## THE REQUEST
Gather every line from the records below that contains the word "height", and copy each of those lines in full.

==========

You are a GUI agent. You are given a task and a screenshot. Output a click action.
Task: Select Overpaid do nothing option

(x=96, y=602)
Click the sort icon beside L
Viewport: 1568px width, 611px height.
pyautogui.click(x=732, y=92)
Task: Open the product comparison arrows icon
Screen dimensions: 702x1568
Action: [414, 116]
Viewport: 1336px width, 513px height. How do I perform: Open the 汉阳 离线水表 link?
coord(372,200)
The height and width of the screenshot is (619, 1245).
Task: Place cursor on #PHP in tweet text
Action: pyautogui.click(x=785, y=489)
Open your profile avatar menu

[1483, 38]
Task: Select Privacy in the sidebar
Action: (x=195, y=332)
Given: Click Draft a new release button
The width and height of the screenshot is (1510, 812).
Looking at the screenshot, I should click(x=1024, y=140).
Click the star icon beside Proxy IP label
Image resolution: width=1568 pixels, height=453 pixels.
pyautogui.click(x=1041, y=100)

==========

## FINAL RESULT
Viewport: 1568px width, 611px height.
Viewport: 1336px width, 513px height. How do I perform: Open the 汉阳 离线水表 link?
The height and width of the screenshot is (619, 1245).
The width and height of the screenshot is (1510, 812).
Image resolution: width=1568 pixels, height=453 pixels.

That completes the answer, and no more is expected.